Task brief - Please copy the rows below, swapping every "screenshot" for "capture" and leaving everything else unchanged.

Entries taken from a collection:
┌────────

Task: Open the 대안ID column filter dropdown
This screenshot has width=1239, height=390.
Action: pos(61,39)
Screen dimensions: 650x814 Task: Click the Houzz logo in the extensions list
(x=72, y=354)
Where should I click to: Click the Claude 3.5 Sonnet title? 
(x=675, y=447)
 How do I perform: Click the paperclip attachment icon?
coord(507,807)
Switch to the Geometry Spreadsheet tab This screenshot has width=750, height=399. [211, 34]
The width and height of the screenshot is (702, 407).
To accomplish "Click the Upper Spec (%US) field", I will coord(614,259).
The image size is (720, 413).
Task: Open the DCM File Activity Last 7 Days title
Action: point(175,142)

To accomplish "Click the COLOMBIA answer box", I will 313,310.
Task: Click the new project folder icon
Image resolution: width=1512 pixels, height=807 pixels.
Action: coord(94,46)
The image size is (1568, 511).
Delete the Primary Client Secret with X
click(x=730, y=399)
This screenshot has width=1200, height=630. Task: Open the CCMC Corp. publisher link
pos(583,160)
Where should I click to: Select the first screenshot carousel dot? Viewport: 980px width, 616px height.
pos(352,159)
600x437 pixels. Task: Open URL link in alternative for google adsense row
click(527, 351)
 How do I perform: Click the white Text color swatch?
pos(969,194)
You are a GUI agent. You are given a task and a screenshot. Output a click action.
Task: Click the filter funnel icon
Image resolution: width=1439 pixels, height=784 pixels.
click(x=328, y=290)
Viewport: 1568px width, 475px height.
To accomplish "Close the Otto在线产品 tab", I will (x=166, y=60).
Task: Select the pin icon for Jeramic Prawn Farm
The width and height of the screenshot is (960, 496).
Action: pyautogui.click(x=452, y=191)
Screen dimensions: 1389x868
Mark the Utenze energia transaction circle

└────────

Response -
Task: Open the 대안ID column filter dropdown
This capture has width=1239, height=390.
Action: pos(61,39)
Screen dimensions: 650x814 Task: Click the Houzz logo in the extensions list
(x=72, y=354)
Where should I click to: Click the Claude 3.5 Sonnet title? 
(x=675, y=447)
 How do I perform: Click the paperclip attachment icon?
coord(507,807)
Switch to the Geometry Spreadsheet tab This capture has width=750, height=399. [211, 34]
The width and height of the capture is (702, 407).
To accomplish "Click the Upper Spec (%US) field", I will coord(614,259).
The image size is (720, 413).
Task: Open the DCM File Activity Last 7 Days title
Action: point(175,142)

To accomplish "Click the COLOMBIA answer box", I will 313,310.
Task: Click the new project folder icon
Image resolution: width=1512 pixels, height=807 pixels.
Action: coord(94,46)
The image size is (1568, 511).
Delete the Primary Client Secret with X
click(x=730, y=399)
This capture has width=1200, height=630. Task: Open the CCMC Corp. publisher link
pos(583,160)
Where should I click to: Select the first capture carousel dot? Viewport: 980px width, 616px height.
pos(352,159)
600x437 pixels. Task: Open URL link in alternative for google adsense row
click(527, 351)
 How do I perform: Click the white Text color swatch?
pos(969,194)
You are a GUI agent. You are given a task and a capture. Output a click action.
Task: Click the filter funnel icon
Image resolution: width=1439 pixels, height=784 pixels.
click(x=328, y=290)
Viewport: 1568px width, 475px height.
To accomplish "Close the Otto在线产品 tab", I will (x=166, y=60).
Task: Select the pin icon for Jeramic Prawn Farm
The width and height of the capture is (960, 496).
Action: pyautogui.click(x=452, y=191)
Screen dimensions: 1389x868
Mark the Utenze energia transaction circle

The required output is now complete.